Baseball is full of little nuances. The Diamondbacks are succeeding on the field this year for some very obvious reasons, but there are some very small reasons for their success, too. It’s easy to point to All Star performances from Paul Goldschmidt, Zack Greinke, Robbie Ray and Jake Lamb (YAY!!!), but it’s easy to miss some of the small nuances. Those nuances add up at the end of the day, and with 162 games to be played, the small stuff can end up really making a difference. The team is excellent at running the bases, as The Ringer’s Ben Lindbergh recently pointed out. But another area where the team is finding extra value is in their ability to avoid hitting into double plays.
Sequencing is a huge part of baseball. The order in which events happen matters tremendously. If there are two singles in an innings, a home run, a strikeout and two groundouts, they can result in dramatically different outcomes.
- Home run, single, strikeout, ground out, single, ground out — one run scored
- Ground out, single, strikeout, single, home run, ground out — three runs scored
The hard part comes when you acknowledge that you largely can’t control the sequence of events.

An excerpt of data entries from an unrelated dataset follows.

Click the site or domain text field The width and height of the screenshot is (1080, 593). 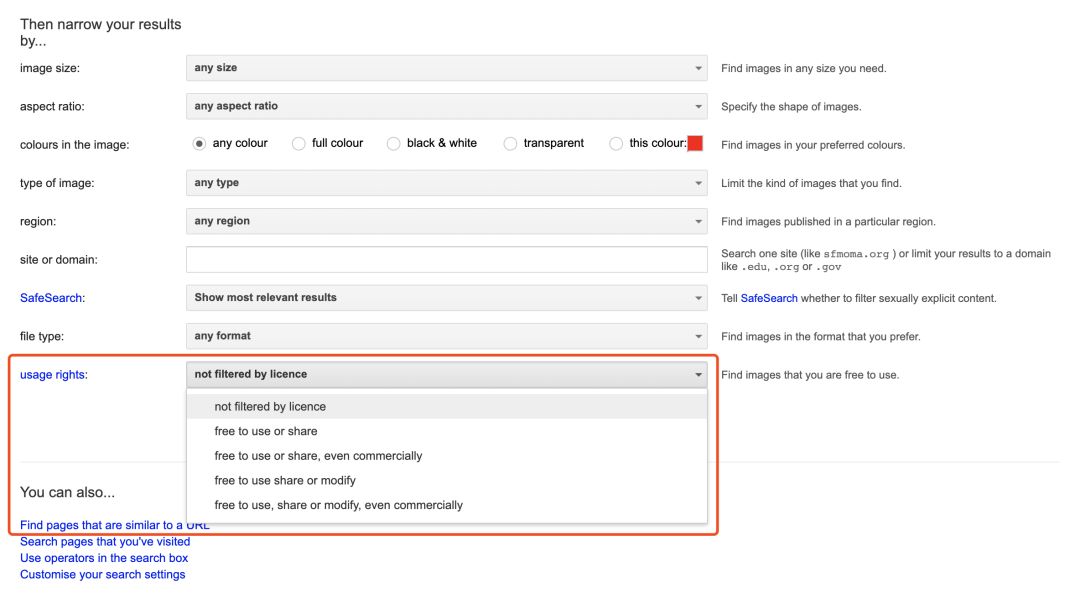[x=446, y=260]
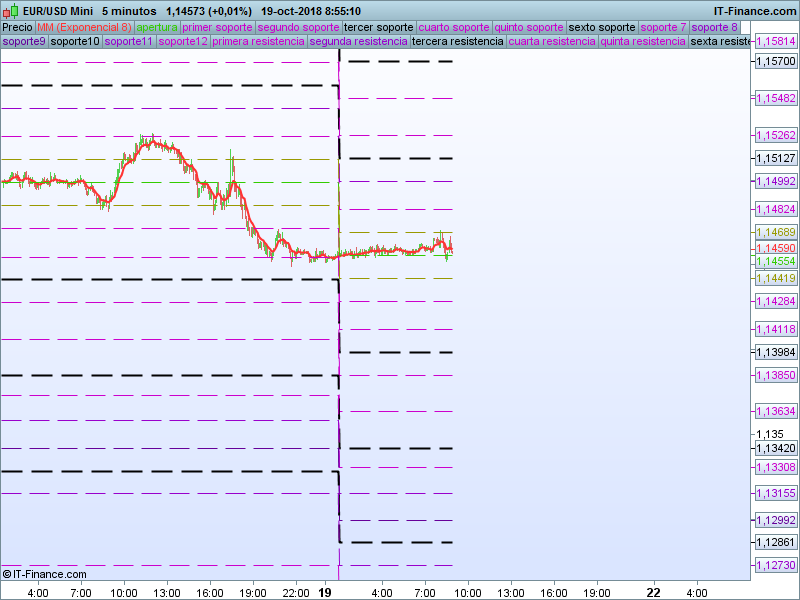Click the red 1,14590 price tag
Image resolution: width=800 pixels, height=600 pixels.
tap(775, 247)
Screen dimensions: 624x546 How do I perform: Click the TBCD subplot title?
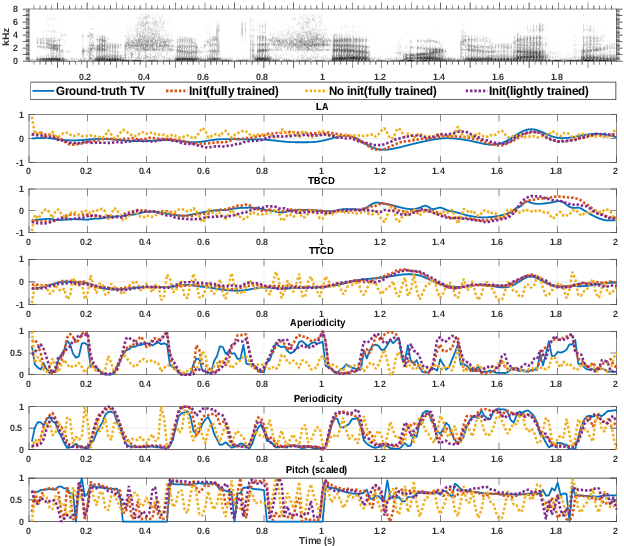pos(322,178)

Sure, you can bunt, try to hit behind runners, etc., but by and large, the order of events is essentially random. FanGraphs has created a standings page for this phenomenon, which they call BaseRuns. It essentially “adjusts” each team’s record based on how lucky or unlucky they’ve been with sequencing, based upon the “normal distribution of events.” It’s possible for teams to drastically over or underperform their true talent levels based upon this distribution to the tune of several wins. Take a look at where each team stands entering Wednesday’s action (positive figures imply a team has been lucky, negative numbers imply they’ve been unlucky):
By this math, the Rockies and Orioles have been the most fortunate in terms of stringing events together to score runs. The Phillies, Rays and Rangers have been the least fortunate. The Diamondbacks, as you probably noticed, have been even, helping us to believe in the team’s output thus far. They’re projected to win 92 games after 84 played, which should result in a Wild Card berth. But, as stated above, one event they’ve been able to avoid is grounding into double plays.

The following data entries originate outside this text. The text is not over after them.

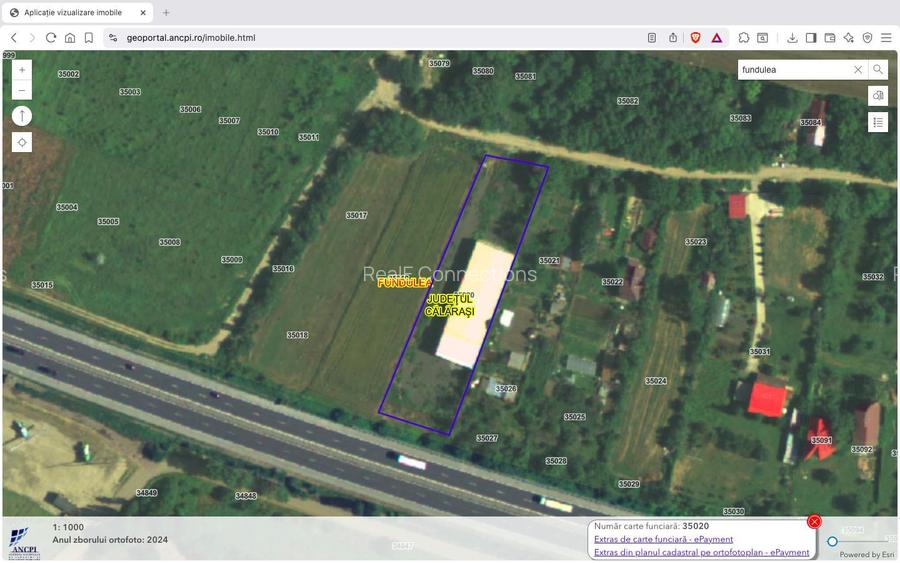The width and height of the screenshot is (900, 563).
Task: Reset map orientation with compass button
Action: (x=22, y=116)
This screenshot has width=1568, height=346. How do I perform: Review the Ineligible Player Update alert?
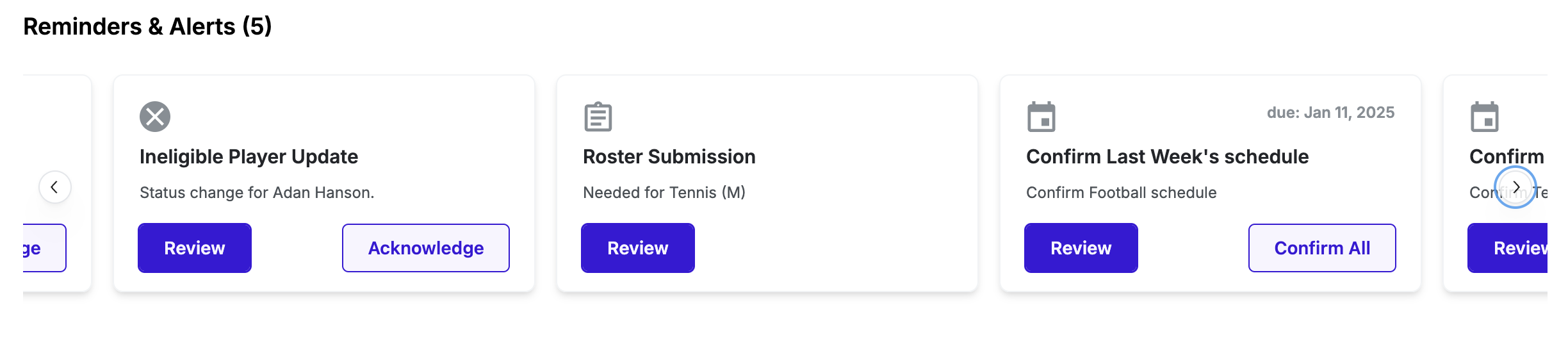point(195,248)
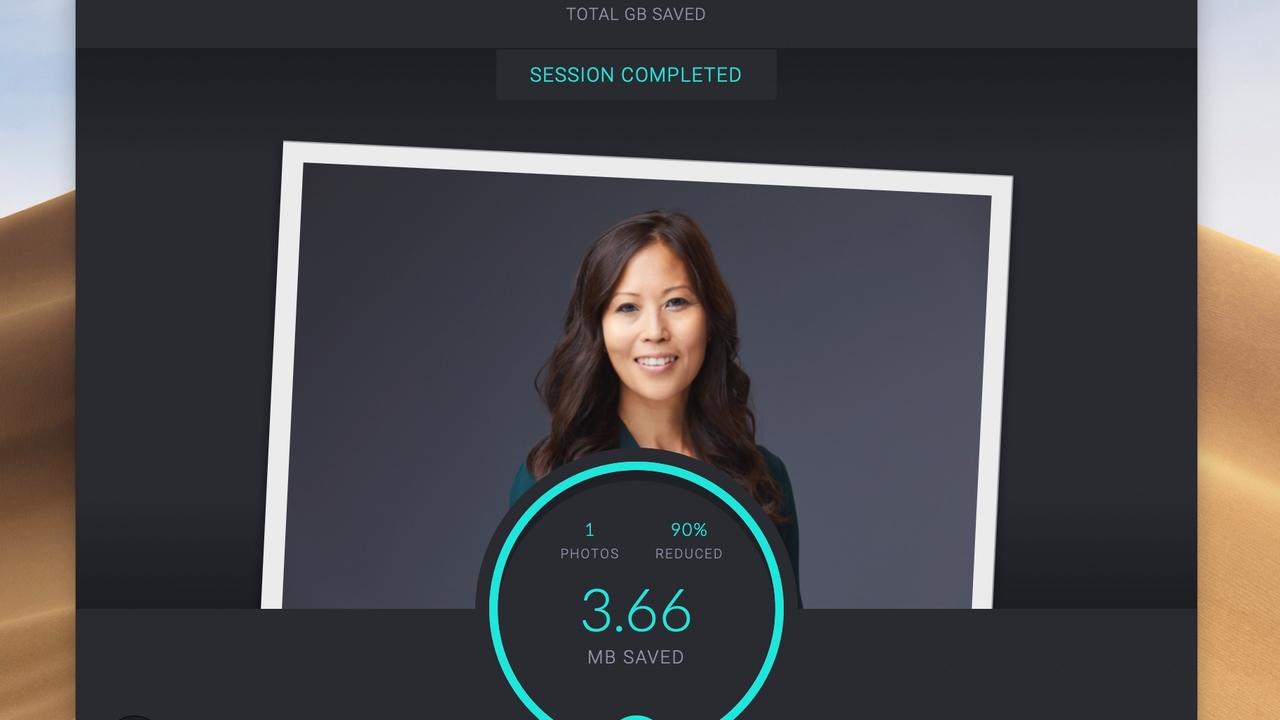Click the 90% REDUCED statistic
1280x720 pixels.
[x=689, y=540]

From 2012 through 2016, the team averaged nearly 127 double plays grounded into per year. That’s just a bit above league average, which stands at about 123 per season over that same span of time. But this season? They’ve grounded into only 49, the second-fewest in baseball. They’re on pace for 94.5 double plays grounded into, far fewer than their average over the past five years. Avoiding those extra outs helps keep innings alive and runners on base, runners that can eventually come home to score.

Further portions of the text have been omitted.